Heads UP! for January 2011
Early Mornings’ Reward
Jupiter in Prime Time (with bonus planet!)
What’s Up in Space
WAA Observing Night, Meetings
Early Risers Rewarded
When you are out before sunrise, use brilliant Venus as our guide. Out in the southeastern sky, Venus outshines everything except the sun and moon, grabbing the attention of the all sky watchers. Large binoculars or a decent telescope will show a half-full (or half-dark?) Venus. To the upper right of Venus, the next bright star is Spica in Virgo and then nearby to Spica’s upper right is the planet Saturn. Saturn’s rings are tiny, but a delicate delight in just about any telescope. To the lower left of Venus, the next bright object, low on the horizon, is the planet Mercury. Mercury, at high power, also shows itself to be half-lit. Mercury will be around for all of January, but easiest to see during the first two weeks. The thin moon, with earthshine on the part not lit by the sun, joins the morning sky on the 1st and 2nd and from the 29th into the first days of February. Remember that east- or south-facing train and elevated subway platforms are good locations to see the dawn and its planets.

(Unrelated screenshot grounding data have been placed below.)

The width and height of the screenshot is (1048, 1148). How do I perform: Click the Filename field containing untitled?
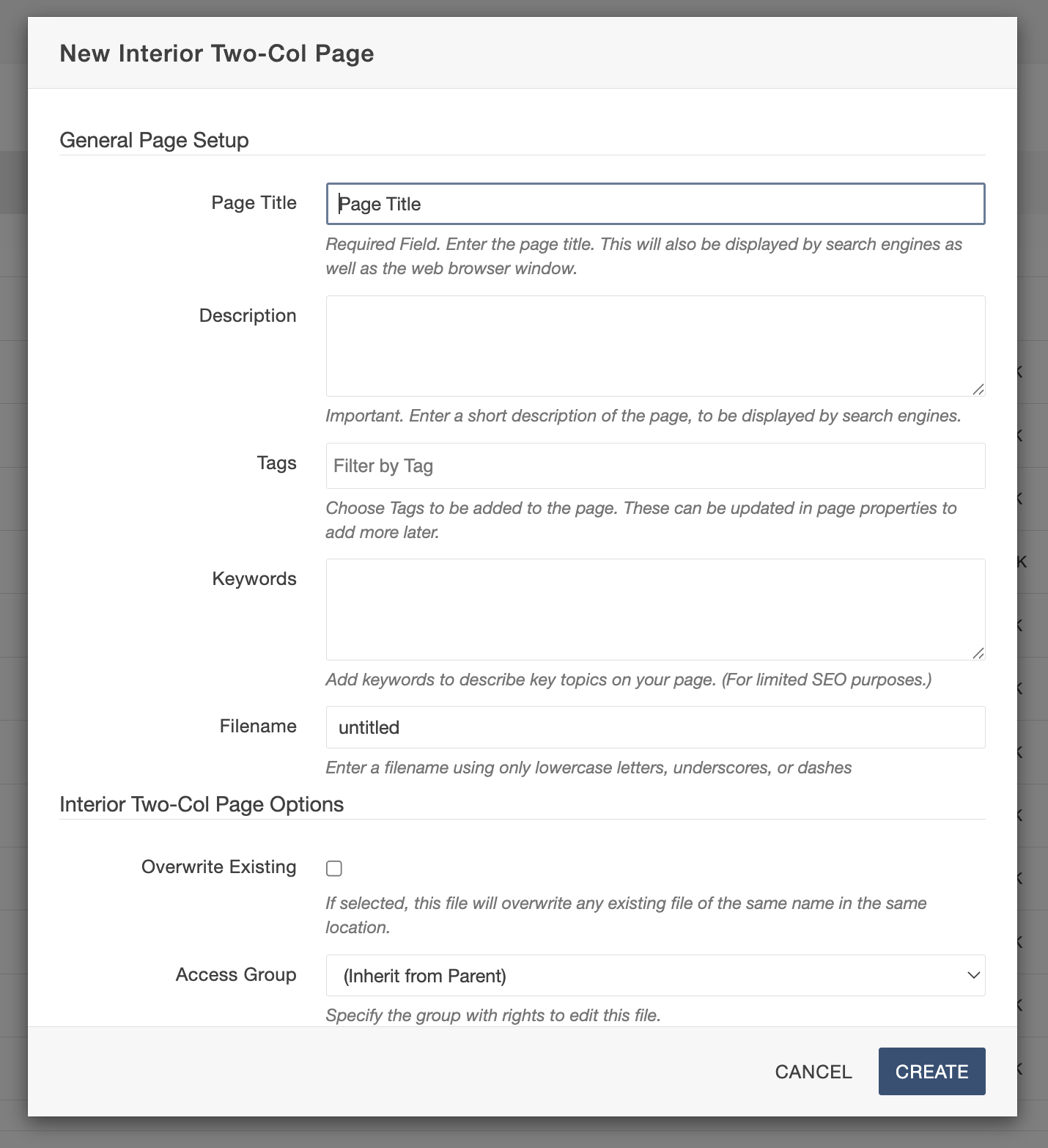[x=654, y=727]
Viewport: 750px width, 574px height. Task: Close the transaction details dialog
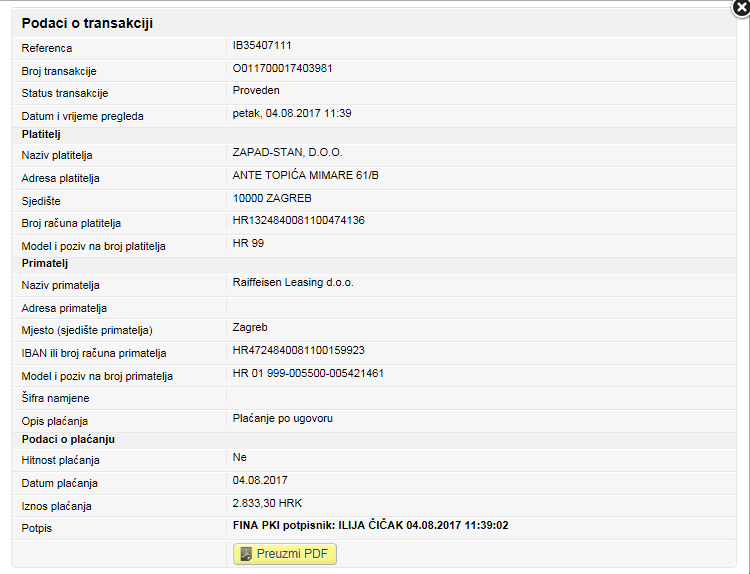[741, 7]
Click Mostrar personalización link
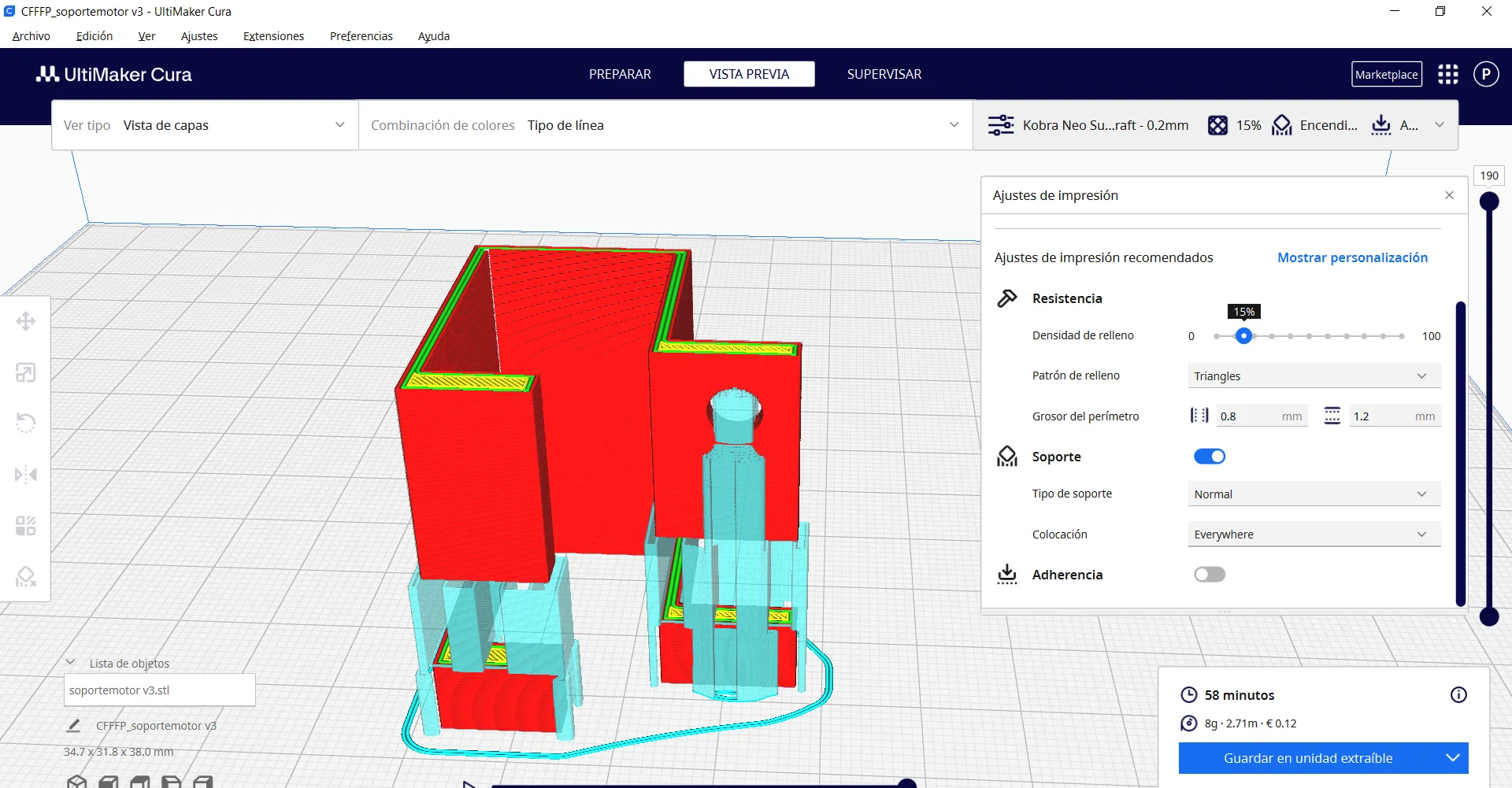1512x788 pixels. point(1352,257)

Jupiter (with Bonus Planet!)
Jupiter dominates evening’s prime time viewing this month. From now through the middle of the month, binoculars or any telescope will show a bluish dot nearby – that’s the planet Uranus! If you make a diagram of what you see, you can compare it with on-line star charts, or my favorite, the Solar System Simulator to confirm which dot of several in the area is Uranus. (Example of the Solar System Simulator for “January 5th at 0000 hours GMT” which is 7pm on the 4th here in the eastern US is shown, above,take note of the tiny dots right next to Jupiter, its four brightest moons.)
The Shuttle Discovery has rolled back to its hanger (the ginormous Vehicle Assembly Building) for inspection and repair of internal supports in the external fuel tank. The flight is being aimed for launch on February 3rd or thereafter. There are two flights remaining of the shuttle after that, and then access to the International Space Station will be via the Russian Soyuz three-person spacecraft and commercial vehicles as they are developed.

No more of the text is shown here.